Zorunlu kahvaltımızı Site Unlu Mamuller kafesinde yaptık. Şimdi bu tür yerler moda. Vitrine koydukları tatlılar, pastalar, börekler çok davetkar ama ikimiz de onlardan uzak durmaya çalışıyoruz. Oturup hafif bir şeyler atıştırdık. Daha önemlisi günün ilk çayını içerek açıldı güne, eşim. Çay sevmediğim için ben içmedim.

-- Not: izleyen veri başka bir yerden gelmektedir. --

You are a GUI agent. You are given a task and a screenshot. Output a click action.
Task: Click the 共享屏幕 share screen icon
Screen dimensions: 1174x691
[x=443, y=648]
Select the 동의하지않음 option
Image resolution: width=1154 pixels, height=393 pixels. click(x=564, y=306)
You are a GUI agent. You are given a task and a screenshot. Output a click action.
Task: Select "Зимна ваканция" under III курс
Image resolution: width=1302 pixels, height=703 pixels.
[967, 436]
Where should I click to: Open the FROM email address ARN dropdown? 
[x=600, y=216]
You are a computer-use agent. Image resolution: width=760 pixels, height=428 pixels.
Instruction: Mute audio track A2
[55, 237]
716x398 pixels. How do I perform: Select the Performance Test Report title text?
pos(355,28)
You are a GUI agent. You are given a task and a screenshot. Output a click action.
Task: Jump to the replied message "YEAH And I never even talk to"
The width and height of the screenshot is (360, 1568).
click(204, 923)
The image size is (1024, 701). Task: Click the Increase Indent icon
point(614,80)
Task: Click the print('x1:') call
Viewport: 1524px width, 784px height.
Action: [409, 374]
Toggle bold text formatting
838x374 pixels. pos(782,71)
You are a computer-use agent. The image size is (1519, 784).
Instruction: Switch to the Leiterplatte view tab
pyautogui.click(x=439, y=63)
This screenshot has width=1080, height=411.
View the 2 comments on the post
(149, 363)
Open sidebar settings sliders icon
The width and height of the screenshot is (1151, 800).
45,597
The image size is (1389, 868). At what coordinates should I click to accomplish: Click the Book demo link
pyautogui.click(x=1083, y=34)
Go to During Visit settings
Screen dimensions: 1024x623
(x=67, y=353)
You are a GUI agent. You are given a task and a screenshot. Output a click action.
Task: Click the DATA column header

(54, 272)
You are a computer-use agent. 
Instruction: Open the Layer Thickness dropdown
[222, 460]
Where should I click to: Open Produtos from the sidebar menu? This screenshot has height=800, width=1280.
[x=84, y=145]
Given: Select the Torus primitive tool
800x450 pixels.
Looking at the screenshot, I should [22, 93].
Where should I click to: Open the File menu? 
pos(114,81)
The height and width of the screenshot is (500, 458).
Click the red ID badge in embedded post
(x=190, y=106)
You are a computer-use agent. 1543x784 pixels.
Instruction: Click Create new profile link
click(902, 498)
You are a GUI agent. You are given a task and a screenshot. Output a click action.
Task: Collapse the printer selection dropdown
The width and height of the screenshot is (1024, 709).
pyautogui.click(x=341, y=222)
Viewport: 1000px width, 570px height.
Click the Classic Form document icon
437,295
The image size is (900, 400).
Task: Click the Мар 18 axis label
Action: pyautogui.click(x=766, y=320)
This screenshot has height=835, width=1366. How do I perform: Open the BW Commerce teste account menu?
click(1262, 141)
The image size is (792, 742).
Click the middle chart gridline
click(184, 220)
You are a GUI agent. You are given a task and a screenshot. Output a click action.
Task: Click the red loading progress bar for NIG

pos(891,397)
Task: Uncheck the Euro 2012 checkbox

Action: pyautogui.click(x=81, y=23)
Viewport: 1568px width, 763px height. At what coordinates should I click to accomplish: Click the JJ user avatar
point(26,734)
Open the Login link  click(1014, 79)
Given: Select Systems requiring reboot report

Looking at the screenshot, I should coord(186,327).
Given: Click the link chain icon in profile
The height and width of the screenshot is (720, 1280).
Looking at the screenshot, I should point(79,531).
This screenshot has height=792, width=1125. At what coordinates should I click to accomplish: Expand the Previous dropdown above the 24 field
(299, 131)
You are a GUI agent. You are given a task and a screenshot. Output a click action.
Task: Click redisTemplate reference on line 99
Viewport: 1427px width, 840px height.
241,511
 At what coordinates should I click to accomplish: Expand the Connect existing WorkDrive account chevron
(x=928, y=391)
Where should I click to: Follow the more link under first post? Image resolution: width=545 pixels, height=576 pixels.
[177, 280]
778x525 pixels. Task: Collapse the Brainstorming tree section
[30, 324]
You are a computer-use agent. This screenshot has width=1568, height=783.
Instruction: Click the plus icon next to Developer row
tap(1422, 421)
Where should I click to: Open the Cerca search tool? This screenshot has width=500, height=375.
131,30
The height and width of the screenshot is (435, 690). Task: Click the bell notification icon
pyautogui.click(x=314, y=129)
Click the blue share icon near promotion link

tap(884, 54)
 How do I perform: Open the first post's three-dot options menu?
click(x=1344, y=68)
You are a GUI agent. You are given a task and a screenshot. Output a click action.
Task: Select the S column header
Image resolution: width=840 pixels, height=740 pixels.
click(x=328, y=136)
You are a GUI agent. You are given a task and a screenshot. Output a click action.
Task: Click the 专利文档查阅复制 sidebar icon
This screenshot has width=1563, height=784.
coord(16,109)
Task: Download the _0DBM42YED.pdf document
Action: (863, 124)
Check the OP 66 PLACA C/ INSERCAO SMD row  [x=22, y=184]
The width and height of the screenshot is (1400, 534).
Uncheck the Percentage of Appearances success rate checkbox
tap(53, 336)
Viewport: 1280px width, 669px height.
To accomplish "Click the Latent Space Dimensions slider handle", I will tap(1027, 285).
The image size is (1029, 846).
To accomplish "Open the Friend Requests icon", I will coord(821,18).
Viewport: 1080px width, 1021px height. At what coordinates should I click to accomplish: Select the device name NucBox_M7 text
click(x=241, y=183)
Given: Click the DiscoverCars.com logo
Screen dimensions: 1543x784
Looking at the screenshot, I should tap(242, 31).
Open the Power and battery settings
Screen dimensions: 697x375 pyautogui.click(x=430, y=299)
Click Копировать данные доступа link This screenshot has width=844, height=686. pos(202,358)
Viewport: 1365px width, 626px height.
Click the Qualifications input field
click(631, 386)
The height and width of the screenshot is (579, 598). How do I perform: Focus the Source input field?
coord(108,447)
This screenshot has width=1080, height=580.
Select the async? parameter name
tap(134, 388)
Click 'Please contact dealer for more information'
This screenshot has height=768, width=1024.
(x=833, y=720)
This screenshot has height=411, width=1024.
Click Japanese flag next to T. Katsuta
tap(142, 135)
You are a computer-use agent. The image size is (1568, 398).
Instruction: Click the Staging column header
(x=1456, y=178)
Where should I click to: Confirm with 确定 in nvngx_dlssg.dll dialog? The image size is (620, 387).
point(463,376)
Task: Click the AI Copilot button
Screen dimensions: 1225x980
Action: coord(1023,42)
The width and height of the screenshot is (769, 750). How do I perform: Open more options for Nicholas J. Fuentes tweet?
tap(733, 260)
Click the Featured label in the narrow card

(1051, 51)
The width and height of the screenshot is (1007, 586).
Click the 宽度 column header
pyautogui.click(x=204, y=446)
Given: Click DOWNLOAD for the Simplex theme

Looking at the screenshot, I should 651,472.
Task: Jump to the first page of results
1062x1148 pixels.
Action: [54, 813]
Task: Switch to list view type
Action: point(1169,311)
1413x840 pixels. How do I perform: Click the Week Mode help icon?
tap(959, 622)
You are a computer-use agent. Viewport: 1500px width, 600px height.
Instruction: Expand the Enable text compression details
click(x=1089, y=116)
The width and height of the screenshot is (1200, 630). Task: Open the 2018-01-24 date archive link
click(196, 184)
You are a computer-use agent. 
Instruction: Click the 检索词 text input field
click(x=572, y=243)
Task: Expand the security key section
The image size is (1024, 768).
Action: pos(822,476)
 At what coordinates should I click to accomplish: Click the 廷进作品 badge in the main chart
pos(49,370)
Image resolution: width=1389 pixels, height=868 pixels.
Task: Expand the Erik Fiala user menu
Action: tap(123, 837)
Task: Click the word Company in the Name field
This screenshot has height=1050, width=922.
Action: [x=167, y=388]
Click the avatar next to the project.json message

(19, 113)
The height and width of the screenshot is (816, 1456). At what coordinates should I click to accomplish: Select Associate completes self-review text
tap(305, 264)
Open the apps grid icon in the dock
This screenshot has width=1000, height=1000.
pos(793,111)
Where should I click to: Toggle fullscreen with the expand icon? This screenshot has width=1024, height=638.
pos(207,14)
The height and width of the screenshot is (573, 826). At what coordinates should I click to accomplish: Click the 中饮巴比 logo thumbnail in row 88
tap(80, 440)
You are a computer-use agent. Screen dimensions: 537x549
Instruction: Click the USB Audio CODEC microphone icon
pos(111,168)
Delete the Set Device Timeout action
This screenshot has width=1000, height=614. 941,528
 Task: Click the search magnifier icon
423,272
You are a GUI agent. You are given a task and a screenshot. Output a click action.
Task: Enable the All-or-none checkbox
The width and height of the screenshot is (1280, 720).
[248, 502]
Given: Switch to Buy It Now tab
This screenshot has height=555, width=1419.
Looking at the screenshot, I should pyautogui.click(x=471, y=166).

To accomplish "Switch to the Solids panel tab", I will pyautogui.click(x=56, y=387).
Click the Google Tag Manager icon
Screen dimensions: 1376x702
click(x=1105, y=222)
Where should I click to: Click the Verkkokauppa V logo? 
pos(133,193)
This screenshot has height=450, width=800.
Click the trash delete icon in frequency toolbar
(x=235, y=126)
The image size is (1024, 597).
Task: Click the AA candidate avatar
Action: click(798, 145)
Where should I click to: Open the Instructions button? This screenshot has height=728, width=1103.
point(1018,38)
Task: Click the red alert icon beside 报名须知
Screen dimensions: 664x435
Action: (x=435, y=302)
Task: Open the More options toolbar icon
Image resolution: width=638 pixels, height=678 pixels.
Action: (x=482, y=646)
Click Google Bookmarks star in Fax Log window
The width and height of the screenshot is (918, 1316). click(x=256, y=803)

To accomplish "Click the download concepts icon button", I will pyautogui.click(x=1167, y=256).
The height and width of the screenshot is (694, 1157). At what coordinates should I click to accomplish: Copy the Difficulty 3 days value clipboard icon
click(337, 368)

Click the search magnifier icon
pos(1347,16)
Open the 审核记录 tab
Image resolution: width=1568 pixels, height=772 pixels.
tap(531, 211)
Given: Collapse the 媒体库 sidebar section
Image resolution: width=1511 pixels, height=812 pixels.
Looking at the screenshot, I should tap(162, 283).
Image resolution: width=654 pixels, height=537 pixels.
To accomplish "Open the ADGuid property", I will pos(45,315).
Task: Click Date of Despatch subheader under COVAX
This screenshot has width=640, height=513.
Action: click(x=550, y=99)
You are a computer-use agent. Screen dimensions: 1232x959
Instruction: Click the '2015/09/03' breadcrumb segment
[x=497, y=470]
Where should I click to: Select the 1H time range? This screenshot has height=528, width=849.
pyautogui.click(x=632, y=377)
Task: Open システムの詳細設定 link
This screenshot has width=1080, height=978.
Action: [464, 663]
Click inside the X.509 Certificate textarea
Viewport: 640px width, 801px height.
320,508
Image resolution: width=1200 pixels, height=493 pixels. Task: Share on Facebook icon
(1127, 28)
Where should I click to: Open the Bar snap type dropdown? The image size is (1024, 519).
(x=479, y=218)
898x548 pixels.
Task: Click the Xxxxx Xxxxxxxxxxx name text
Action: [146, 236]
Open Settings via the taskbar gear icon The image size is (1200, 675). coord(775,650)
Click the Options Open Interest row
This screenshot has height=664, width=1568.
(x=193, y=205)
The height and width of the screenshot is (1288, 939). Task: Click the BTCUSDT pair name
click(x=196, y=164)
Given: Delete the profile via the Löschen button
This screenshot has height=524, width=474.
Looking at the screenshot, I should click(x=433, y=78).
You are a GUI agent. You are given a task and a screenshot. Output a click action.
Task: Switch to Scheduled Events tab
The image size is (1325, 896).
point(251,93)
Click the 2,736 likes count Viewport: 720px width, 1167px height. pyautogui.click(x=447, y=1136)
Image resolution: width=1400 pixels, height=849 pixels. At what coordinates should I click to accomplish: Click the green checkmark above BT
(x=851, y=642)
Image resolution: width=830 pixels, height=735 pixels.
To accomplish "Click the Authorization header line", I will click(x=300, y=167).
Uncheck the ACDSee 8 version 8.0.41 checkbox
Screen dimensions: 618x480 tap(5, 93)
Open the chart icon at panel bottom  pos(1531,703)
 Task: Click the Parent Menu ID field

Gıda çarşısı olarak bilinen bölgede sadece toptan gıda ürünleri satılmıyor. Kozmetikçiler, yapı ve elektrik malzemesi toptancıları vs. her biri ayrı yerde toplanmış. Dün dolaştığımız bölgeye gittik. Listemizde yer alan malzemelere fiyat vermelerini istedik. O dükkan senin bu dükkan benim derken ilk gittiğimiz dükkanda karar kıldık en sonunda. Diş hekimi ile olan randevum yaklaşıyordu. Siparişimizi verdik. Malzemenin bir kısmını akşama almak istediğimizi söyledik. Aklına yanlış bir şey gelmesin diye ödeme yapmayı teklif ettim. "Acelesi yok, akşam geldiğinizde yaparsınız ödemeyi" dediler.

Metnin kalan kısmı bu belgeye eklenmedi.